In order to do this, we need to split values.yaml and overrides. However, Helm just passes us one merged .Values. There are a few options here:

  • Move all values under a key (say defaults), then do some processing later. This is the approach shown below
  • Read the original values.yaml via .Files. The problem with this approach is values.yaml is filtered from .Files! So you will need to symlink (which adds an annoying warning on each use) or manually copy the file).

Next, we need to place some profiles under files/ This is just a set of values, like you would pass to helm install -f <values>.

Finally, we make a special template zzz_profile.yaml. This is purposefully named to ensure Helm runs it before any other templates -- template are executed in reverse alphabetical order.

The result:

.
├── Chart.yaml
├── values.yaml # Changes needed
├── files # Add profiles here!
│   ├── profile-ha.yaml
│   ├── profile-experimental-features.yaml
├── templates
│   └── zzz_profile.yaml # The magic

The real work happens in zzz_profile.yaml:

{{- $defaults := $.Values.defaults }}
{{- $unused1 := unset $.Values "defaults" }}

{{- $profile := dict }}
{{- with .Values.profile }}
{{- with $.Files.Get (printf "files/profile-%s.yaml" .)}}
{{- $profile = (. | fromYaml) }}
{{- else }}
{{ fail (cat "unknown profile" $.Values.profile) }}

{{- if $profile }}
{{- $unused2 := mustMergeOverwrite $defaults $profile }}
{{- end }}
{{- $unused3 := set $ "Values" (mustMergeOverwrite $defaults $.Values) }}

This has a few complex pieces.

First, we extract the default values we split out in values.yaml above. Now .Values is just the users overrides.
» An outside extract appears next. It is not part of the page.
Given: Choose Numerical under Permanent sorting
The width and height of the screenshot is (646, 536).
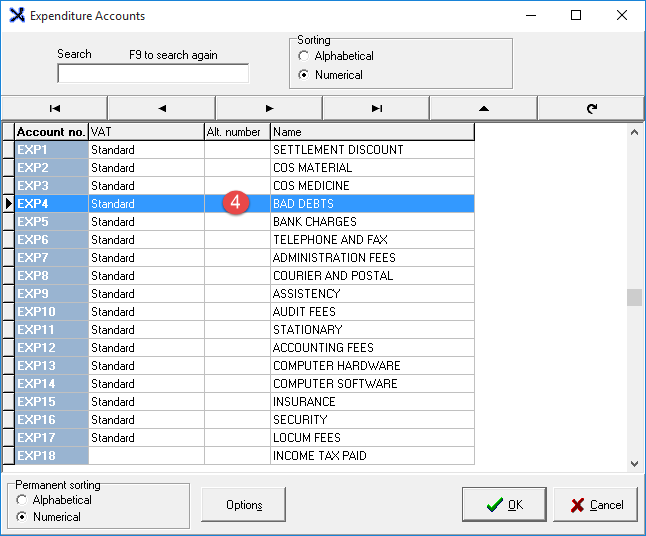Looking at the screenshot, I should [x=22, y=517].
Next, we load the profile values.

Then we apply the profile values on top of the default values. This gives us the "values.yaml < profile" behavior.

Finally, we apply the override values on top of the result, giving us the full "values.yaml < profile < -f or --set values" behavior, and write this to .Values.

After that, charts can simply use .Values.<whatever> as usual without changing to support profiles.